━━ INPUT DATA ━━
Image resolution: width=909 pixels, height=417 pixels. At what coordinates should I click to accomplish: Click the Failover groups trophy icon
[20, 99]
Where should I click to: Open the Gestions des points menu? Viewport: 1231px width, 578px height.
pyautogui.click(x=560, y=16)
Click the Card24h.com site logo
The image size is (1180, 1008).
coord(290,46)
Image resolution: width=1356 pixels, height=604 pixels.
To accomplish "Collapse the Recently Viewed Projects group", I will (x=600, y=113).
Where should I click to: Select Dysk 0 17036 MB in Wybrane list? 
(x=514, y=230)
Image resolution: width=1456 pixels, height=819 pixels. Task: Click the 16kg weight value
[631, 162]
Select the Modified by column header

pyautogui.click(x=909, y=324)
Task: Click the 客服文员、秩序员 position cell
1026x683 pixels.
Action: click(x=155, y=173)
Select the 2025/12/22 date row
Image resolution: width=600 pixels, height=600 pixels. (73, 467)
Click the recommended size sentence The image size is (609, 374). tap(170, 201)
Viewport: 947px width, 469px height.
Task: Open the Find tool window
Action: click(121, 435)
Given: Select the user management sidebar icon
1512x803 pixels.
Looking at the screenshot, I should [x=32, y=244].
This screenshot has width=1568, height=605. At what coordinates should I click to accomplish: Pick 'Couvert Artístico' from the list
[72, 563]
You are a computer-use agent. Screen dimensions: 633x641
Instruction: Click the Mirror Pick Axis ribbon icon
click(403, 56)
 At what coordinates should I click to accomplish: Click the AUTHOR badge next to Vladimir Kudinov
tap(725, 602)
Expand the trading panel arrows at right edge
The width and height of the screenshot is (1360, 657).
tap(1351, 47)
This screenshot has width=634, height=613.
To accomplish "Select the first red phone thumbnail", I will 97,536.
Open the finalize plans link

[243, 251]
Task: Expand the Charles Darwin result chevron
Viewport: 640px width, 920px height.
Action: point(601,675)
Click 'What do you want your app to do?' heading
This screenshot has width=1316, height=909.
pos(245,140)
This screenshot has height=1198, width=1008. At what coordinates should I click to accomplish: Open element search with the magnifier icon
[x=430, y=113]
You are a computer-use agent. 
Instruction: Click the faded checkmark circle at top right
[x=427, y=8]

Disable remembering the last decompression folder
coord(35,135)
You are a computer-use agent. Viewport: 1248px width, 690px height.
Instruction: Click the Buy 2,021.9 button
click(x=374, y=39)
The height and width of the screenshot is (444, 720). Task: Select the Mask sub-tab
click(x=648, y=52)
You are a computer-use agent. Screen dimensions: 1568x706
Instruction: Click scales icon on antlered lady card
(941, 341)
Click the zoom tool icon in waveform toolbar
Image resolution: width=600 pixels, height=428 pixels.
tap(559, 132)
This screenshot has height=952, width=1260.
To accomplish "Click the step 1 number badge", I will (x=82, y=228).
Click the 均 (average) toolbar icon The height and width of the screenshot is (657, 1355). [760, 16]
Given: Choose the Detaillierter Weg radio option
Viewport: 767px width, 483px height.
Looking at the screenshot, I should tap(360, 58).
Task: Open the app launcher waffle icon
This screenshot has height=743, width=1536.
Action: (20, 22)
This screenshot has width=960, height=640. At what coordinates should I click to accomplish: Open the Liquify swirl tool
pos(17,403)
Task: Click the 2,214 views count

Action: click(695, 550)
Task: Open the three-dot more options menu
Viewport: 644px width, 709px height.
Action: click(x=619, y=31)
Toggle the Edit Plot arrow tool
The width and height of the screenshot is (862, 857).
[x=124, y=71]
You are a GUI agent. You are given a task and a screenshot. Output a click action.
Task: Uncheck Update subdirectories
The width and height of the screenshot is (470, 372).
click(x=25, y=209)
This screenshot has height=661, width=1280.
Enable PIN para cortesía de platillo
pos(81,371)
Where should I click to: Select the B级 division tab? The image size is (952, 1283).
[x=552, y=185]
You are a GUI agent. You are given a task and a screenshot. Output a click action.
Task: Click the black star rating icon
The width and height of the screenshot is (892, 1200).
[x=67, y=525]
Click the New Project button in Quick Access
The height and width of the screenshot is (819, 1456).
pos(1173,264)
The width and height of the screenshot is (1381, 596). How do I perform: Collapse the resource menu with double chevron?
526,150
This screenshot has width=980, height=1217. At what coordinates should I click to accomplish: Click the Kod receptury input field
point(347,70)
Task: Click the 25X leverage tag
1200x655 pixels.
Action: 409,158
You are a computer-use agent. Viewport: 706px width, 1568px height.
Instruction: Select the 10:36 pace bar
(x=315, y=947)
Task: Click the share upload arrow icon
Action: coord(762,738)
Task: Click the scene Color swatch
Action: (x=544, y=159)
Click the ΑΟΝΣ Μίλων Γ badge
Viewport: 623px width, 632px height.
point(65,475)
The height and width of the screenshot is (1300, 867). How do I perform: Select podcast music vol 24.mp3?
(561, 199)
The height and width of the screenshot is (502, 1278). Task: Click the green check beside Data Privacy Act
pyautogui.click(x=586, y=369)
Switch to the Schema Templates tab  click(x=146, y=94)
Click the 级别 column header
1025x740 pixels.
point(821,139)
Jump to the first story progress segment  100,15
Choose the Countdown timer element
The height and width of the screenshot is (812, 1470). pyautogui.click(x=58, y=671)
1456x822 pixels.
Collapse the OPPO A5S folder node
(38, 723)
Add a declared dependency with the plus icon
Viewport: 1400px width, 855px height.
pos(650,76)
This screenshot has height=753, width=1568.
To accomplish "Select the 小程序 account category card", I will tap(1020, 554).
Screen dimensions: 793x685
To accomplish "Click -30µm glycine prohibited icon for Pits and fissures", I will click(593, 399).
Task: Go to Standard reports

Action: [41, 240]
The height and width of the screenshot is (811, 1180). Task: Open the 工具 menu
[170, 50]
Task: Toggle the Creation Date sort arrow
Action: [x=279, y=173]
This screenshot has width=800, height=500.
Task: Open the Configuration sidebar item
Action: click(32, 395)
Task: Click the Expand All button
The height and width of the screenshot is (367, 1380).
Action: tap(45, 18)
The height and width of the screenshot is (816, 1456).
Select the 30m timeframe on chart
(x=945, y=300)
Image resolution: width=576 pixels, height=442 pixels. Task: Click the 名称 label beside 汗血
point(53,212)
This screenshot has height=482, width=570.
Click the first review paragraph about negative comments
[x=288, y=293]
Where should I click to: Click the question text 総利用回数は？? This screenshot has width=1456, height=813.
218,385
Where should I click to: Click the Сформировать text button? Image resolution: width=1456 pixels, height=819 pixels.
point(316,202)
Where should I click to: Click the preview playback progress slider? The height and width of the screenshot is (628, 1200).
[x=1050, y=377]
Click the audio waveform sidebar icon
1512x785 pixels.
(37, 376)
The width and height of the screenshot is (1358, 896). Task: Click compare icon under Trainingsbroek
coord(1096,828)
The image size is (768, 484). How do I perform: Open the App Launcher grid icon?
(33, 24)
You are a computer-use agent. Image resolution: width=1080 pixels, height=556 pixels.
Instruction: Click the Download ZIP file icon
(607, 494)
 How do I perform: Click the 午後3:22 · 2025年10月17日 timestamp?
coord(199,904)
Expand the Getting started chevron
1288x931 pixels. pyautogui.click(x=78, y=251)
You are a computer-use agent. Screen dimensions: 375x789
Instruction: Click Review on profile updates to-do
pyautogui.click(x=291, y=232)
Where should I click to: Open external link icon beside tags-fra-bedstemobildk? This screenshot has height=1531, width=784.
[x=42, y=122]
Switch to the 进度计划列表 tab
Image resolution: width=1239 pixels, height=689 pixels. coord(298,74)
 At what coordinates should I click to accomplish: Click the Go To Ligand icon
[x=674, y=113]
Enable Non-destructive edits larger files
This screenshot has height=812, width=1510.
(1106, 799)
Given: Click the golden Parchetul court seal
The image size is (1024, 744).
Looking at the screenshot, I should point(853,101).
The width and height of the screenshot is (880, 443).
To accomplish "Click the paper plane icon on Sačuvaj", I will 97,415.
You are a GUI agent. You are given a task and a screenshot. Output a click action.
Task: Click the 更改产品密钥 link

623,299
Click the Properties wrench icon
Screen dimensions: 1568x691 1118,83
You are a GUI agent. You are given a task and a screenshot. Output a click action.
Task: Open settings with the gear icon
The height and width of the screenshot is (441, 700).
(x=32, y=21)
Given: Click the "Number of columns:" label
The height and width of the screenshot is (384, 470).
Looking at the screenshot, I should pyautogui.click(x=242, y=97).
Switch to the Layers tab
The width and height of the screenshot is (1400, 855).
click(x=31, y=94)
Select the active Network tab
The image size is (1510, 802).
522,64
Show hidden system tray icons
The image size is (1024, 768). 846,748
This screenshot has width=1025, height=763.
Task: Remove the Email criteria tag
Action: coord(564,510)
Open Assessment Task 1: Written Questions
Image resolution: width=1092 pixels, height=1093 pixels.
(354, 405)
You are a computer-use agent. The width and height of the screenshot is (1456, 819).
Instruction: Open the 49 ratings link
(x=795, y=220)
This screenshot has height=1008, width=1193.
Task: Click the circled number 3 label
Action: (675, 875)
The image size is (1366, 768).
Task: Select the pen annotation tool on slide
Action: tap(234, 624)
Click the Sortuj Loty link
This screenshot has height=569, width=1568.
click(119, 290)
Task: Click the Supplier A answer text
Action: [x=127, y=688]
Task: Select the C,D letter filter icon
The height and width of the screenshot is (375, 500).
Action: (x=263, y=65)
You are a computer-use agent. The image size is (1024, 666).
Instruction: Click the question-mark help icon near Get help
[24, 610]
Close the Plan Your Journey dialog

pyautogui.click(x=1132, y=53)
━━━
[WHAT THE TASK ASKS] Please output the data exactly as it stands, everything from the line that contains "Switch to the 进度计划列表 tab" down to the line that contains "(x=32, y=21)", with both of those lines included.

[RESULT OF THE EXERCISE]
Switch to the 进度计划列表 tab
Image resolution: width=1239 pixels, height=689 pixels. coord(298,74)
 At what coordinates should I click to accomplish: Click the Go To Ligand icon
[x=674, y=113]
Enable Non-destructive edits larger files
This screenshot has height=812, width=1510.
(1106, 799)
Given: Click the golden Parchetul court seal
The image size is (1024, 744).
Looking at the screenshot, I should point(853,101).
The width and height of the screenshot is (880, 443).
To accomplish "Click the paper plane icon on Sačuvaj", I will 97,415.
You are a GUI agent. You are given a task and a screenshot. Output a click action.
Task: Click the 更改产品密钥 link

623,299
Click the Properties wrench icon
Screen dimensions: 1568x691 1118,83
You are a GUI agent. You are given a task and a screenshot. Output a click action.
Task: Open settings with the gear icon
The height and width of the screenshot is (441, 700).
(x=32, y=21)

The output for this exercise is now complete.